Why thermal spray coating is a game-changer for Central Florida infrastructure protection

Here is the perspective that most coating discussions skip entirely: in Central Florida, your real enemy is not just corrosion. It is the combination of humidity, UV exposure, standing water, biological fouling, and intermittent mechanical impact working simultaneously on your assets. That combination degrades conventional paint systems faster than the manufacturers’ datasheets suggest.

Thermal spraying deposits coatings with minimal bulk substrate heating, preventing distortion and preserving the structural integrity of municipal assets. This is not a minor technical footnote. For aging infrastructure where structural tolerances are already at the low end of acceptable, a coating process that introduces zero thermal stress is the only responsible choice.

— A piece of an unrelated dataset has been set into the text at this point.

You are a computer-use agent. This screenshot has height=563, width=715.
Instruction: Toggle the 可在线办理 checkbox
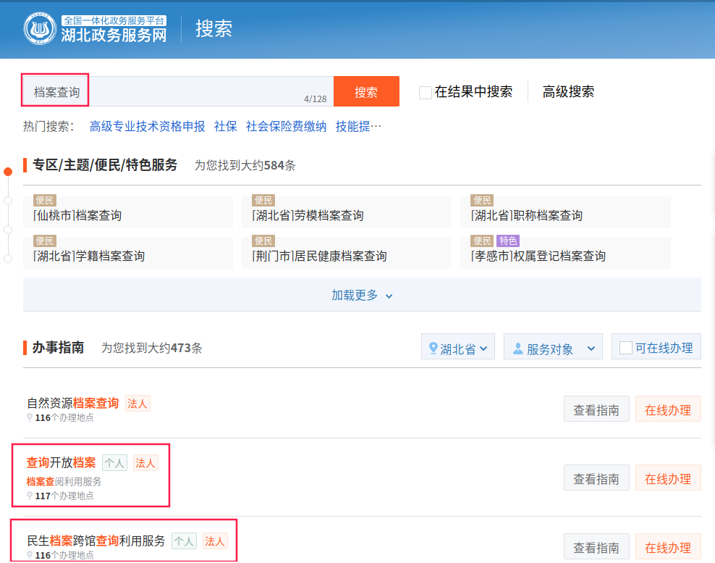click(626, 348)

The misconception we hear most often from facility managers is that thermal spray coatings are a one-and-done solution that never needs attention. They are not. But here is what they actually are: a system that dramatically extends inspection intervals and recoating cycles compared to conventional liquid-applied coatings. A zinc arc spray on a bridge girder in a coastal environment can provide 20 to 40 years of corrosion protection with minimal maintenance. That same girder with a standard paint system may need recoating every 8 to 12 years.

The second misconception is that thermal spray coatings are difficult or expensive to repair. In practice, localized damage can be spot-repaired by re-blasting the affected area and respraying without disturbing the surrounding coating. For large infrastructure assets where full scaffold mobilization is the costly part of any maintenance job, the ability to repair rather than replace the entire coating system is a major financial advantage.

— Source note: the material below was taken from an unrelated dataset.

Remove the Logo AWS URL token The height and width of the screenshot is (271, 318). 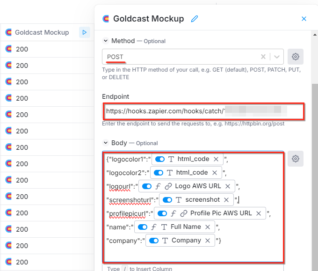coord(228,186)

Understanding which industrial coating type fits your asset requires matching the coating to your specific service environment. In Central Florida, that means accounting for salt-laden air moving inland from both coasts, the corrosive microclimate around water treatment facilities, and the mechanical wear demands on high-traffic commercial infrastructure. Thermal spray, applied correctly, handles all three.

Explore professional thermal spray coating and surface preparation services in Central Florida

Understanding the process is the first step. Getting it executed correctly on your specific assets is where the real work begins.

https://southernsandblastingandpainting.com

At Southern Sandblasting & Painting LLC, we have over 20 years of experience delivering industrial coatings solutions to municipal and commercial facility managers across Central Florida. From water tanks and airport infrastructure to pipelines and city bridges, we manage the full workflow from surface prep through coating application, ensuring every job meets specification before it leaves our crew. Our sandblasting and equipment capabilities mean the substrate is ready to receive your coating the right way, every time. Contact us to discuss your facility’s coating requirements and get a project-specific recommendation.

Frequently asked questions about thermal spray coating

What surfaces can thermal spray coating be applied to?

Most metallic and non-metallic surfaces can receive thermal spray coatings provided they are properly prepared to ensure strong adhesion and long-term performance.

How thick are typical thermal spray coatings?

Coating thickness typically ranges from 50 micrometers to 2 millimeters, though specific applications may require thicknesses up to 10 millimeters depending on the process and material selected.

Does thermal spray coating damage the underlying substrate?

No. Thermal spray deposits heated particles with minimal heat transfer to the base material, preventing the distortion or metallurgical damage that other high-heat processes risk.

What are the main types of thermal spray processes?

The five main thermal spray methods are plasma spraying, flame spraying, electric arc spraying, HVOF, and detonation gun spraying, each differing in heat source and particle velocity, which directly affects coating density and bond strength.

Why is surface preparation critical before thermal spraying?

Proper surface preparation cleans and profiles the substrate to give the coating a mechanical anchor, preventing premature delamination and ensuring the coating meets its intended service life.